─── Data entries ───

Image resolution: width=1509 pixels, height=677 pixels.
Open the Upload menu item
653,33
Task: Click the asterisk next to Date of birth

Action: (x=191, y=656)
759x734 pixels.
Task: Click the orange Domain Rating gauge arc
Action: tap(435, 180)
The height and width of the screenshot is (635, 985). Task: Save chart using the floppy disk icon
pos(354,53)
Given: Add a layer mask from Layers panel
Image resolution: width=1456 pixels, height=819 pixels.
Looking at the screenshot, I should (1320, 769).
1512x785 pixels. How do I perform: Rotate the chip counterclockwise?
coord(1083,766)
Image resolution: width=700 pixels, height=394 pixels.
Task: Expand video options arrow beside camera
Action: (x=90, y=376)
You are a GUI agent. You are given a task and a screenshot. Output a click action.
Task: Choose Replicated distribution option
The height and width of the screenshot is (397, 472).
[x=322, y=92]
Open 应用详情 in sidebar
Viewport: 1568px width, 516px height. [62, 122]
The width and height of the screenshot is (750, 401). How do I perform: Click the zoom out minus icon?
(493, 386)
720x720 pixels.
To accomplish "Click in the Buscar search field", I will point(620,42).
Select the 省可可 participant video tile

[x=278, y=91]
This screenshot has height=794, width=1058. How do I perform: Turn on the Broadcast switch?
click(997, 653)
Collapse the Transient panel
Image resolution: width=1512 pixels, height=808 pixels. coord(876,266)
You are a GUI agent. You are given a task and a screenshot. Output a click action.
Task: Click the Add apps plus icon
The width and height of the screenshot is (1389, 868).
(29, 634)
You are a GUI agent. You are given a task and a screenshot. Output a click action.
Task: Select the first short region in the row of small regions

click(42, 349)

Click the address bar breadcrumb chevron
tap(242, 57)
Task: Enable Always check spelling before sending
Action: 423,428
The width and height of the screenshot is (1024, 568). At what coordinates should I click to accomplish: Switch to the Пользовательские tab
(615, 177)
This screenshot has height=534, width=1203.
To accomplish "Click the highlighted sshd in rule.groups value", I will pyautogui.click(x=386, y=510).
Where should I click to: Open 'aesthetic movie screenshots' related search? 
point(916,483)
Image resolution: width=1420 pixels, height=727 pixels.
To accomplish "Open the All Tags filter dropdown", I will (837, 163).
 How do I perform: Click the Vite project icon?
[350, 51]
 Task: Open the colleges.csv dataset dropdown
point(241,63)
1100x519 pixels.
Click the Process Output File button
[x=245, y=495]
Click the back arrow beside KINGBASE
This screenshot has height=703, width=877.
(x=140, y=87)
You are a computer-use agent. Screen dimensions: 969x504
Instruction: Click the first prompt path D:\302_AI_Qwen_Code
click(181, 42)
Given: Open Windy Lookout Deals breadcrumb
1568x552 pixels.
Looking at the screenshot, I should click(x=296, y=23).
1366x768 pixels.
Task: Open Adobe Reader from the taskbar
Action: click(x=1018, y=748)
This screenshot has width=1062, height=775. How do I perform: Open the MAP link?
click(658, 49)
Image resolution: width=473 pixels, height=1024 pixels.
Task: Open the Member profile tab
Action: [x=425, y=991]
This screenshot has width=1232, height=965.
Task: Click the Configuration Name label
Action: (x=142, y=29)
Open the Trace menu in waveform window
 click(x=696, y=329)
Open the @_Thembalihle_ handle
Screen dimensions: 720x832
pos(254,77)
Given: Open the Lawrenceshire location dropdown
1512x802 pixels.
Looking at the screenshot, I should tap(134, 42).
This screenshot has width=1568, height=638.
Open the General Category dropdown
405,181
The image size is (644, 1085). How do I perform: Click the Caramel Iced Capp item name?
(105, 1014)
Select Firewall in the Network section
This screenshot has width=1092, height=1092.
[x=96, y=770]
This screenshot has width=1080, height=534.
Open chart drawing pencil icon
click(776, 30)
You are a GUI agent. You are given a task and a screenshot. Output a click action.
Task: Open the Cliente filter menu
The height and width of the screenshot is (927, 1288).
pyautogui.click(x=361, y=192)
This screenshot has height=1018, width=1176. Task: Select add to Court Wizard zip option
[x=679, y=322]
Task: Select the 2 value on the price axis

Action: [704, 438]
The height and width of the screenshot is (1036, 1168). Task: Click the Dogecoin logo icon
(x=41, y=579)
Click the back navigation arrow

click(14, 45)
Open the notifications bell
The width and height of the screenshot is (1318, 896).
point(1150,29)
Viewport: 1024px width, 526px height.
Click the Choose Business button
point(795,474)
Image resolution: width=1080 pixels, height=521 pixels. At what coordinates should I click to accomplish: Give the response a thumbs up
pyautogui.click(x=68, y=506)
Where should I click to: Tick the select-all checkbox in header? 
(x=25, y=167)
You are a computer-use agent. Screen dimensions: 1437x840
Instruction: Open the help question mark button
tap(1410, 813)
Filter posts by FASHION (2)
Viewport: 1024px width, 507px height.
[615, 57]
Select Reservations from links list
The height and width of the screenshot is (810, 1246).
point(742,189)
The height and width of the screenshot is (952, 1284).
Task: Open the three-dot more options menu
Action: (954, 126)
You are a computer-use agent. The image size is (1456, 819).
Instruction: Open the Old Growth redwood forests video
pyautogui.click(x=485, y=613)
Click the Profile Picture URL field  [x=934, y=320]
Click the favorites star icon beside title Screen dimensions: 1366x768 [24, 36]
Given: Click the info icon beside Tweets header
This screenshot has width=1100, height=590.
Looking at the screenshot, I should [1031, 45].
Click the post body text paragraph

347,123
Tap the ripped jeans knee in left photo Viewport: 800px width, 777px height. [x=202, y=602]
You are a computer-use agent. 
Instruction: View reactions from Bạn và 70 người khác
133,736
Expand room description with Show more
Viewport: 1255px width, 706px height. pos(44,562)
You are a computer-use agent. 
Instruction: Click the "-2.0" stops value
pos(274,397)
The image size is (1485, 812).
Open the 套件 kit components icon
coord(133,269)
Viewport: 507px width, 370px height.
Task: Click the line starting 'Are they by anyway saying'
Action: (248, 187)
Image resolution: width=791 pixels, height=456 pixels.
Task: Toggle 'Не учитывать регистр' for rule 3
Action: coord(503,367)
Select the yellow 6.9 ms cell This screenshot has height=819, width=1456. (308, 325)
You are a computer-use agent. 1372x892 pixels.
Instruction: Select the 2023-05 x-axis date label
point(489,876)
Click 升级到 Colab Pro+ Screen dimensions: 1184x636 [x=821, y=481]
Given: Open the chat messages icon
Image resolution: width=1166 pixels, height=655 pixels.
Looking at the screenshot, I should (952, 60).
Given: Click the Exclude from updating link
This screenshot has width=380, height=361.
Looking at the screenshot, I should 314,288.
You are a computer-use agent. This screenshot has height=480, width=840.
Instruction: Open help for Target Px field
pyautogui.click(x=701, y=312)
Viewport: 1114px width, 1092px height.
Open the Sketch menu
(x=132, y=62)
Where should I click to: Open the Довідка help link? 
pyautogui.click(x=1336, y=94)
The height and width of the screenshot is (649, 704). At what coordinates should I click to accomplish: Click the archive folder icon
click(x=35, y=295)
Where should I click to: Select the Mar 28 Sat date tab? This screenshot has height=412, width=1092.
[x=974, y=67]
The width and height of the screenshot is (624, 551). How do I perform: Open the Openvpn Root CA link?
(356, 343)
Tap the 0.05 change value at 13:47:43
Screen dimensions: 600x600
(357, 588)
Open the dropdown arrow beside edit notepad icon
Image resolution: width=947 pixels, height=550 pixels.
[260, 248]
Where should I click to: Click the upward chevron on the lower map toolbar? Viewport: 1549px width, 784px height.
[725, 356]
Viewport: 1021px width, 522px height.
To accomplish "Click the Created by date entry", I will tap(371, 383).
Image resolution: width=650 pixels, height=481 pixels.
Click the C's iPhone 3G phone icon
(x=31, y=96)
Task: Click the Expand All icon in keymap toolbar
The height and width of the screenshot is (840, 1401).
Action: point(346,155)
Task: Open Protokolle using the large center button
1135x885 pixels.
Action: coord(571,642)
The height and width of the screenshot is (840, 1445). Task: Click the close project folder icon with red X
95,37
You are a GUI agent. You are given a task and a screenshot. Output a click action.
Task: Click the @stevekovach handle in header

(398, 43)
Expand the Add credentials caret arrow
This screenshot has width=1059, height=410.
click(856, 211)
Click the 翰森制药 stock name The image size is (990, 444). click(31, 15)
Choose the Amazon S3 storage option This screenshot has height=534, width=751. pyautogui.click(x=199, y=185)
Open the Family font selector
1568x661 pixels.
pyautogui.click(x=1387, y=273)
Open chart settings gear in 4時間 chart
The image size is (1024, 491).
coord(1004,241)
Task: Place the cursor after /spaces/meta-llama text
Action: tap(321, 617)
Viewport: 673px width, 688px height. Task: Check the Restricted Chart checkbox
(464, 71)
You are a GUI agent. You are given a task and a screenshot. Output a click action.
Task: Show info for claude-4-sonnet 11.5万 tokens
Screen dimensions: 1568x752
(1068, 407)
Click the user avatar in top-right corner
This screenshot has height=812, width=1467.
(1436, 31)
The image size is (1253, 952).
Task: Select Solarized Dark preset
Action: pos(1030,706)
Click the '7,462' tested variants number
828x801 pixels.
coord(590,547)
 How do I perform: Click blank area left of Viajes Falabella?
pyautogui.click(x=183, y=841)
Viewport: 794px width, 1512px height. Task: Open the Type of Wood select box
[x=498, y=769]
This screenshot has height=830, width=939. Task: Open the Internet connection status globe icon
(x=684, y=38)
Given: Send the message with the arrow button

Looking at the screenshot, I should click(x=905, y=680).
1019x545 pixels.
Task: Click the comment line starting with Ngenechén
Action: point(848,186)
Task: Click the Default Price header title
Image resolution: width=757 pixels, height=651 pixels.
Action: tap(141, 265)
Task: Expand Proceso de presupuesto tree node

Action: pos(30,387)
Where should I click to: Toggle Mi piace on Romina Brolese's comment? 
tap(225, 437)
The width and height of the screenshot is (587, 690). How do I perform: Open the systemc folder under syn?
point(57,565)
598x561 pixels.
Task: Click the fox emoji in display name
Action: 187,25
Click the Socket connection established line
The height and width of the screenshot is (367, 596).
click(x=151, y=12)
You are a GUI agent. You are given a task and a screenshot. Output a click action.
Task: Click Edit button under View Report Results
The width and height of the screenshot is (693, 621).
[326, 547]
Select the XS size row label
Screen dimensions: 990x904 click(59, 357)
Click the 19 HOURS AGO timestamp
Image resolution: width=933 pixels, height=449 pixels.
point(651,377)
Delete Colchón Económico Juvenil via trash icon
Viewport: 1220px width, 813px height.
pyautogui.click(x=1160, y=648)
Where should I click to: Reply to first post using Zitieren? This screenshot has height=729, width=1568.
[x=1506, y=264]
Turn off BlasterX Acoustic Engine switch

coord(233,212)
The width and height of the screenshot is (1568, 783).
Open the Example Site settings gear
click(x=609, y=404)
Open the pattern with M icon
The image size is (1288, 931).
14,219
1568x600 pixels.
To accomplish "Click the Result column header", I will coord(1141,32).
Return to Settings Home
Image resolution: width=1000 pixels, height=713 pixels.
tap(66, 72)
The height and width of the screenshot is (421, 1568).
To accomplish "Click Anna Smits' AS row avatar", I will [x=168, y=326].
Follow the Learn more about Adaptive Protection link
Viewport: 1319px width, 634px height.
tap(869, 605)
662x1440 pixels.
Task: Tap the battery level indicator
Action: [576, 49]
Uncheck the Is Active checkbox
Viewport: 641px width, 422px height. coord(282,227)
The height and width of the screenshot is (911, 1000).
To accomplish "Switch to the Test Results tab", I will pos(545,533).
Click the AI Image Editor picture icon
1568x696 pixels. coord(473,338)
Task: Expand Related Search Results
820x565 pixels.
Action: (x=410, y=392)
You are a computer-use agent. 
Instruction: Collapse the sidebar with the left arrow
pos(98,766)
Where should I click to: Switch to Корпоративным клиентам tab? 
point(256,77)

───

Pick out every line in the listing above that contains the string "axis", and copy each of those lines.

Task: Select the 2 value on the price axis
Instruction: Select the 2023-05 x-axis date label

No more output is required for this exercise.